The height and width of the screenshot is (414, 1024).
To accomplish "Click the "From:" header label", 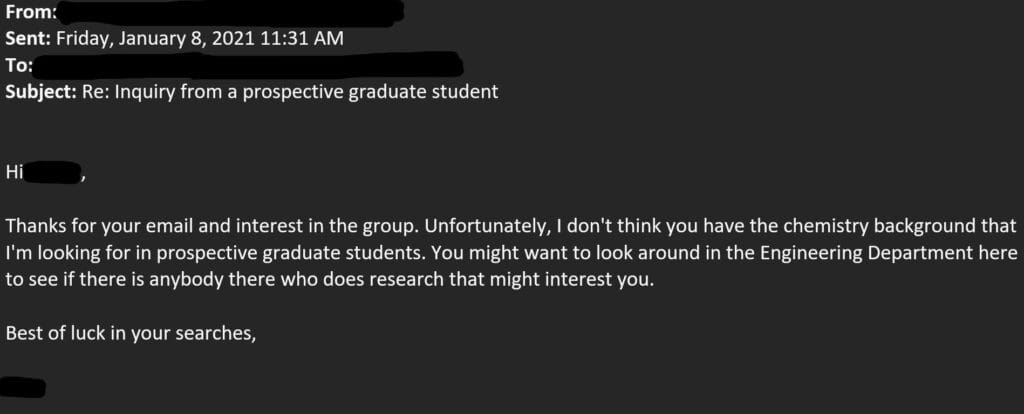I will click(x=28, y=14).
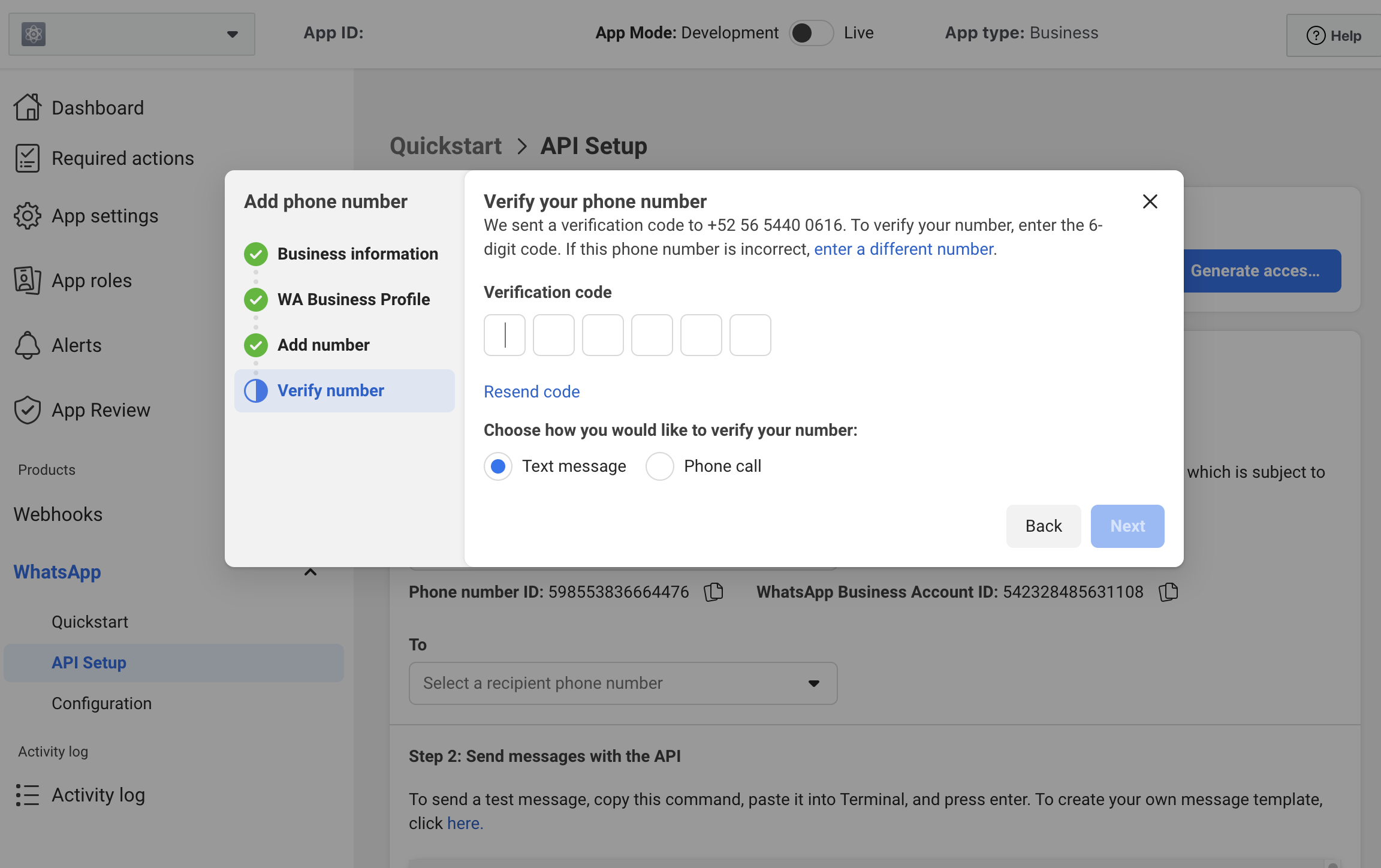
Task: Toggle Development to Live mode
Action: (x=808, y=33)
==
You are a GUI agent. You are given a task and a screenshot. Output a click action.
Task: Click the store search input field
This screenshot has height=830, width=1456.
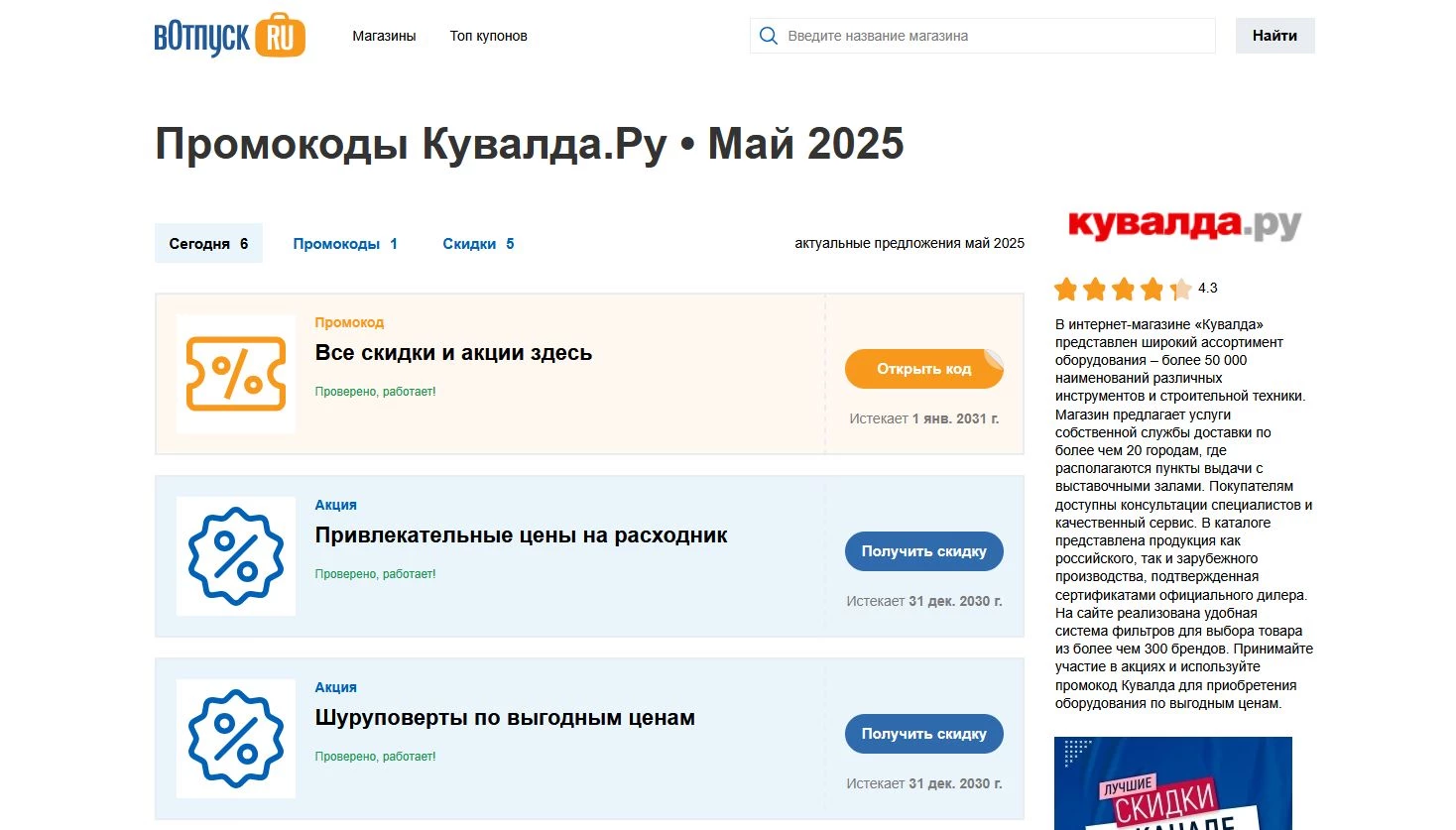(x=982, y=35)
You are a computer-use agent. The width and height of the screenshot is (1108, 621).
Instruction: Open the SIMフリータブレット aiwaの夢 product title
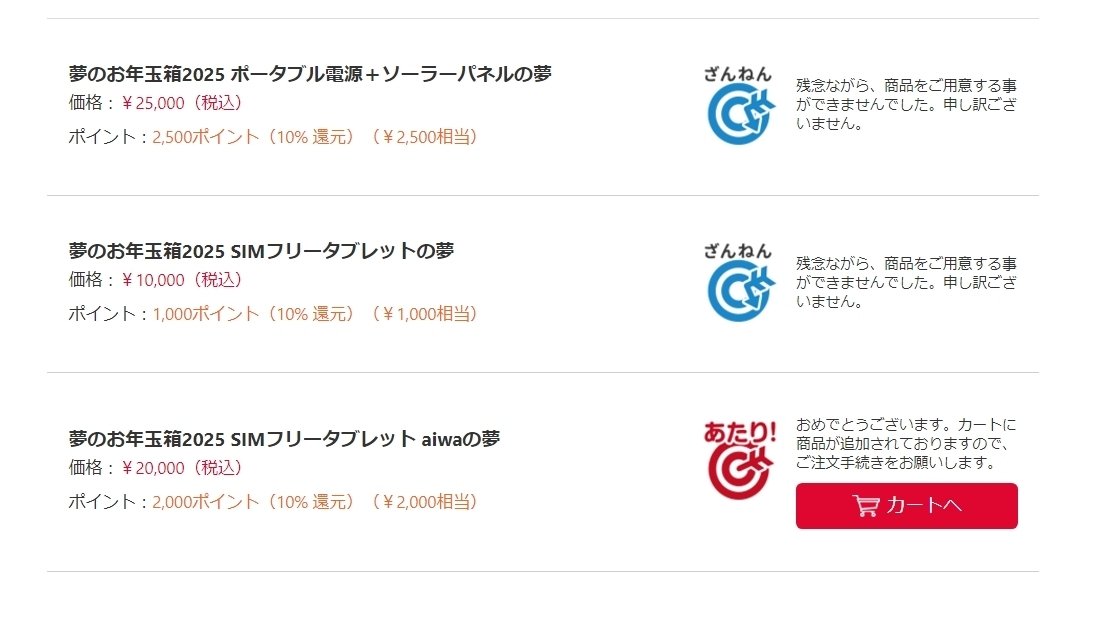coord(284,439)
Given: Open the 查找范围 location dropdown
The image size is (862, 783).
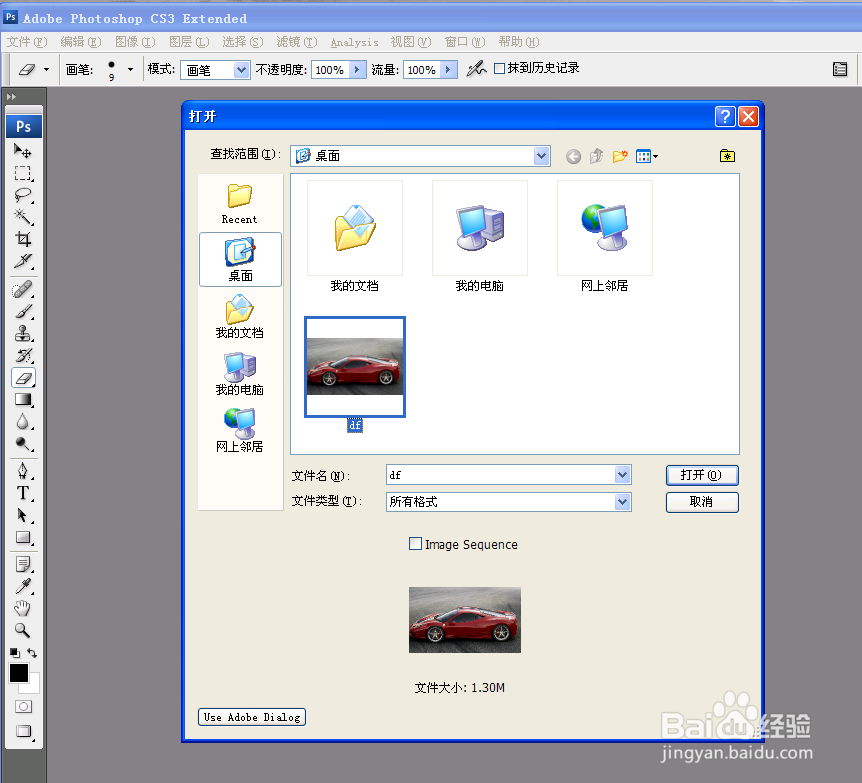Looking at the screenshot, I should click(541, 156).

■ **About this exercise**:
Show each line of the listing that holds the string "agent".

■ **Result of this exercise**:
You are a GUI agent. You are given a task and a screenshot. Output a click action.
You are a computer-use agent. The width and height of the screenshot is (1108, 621).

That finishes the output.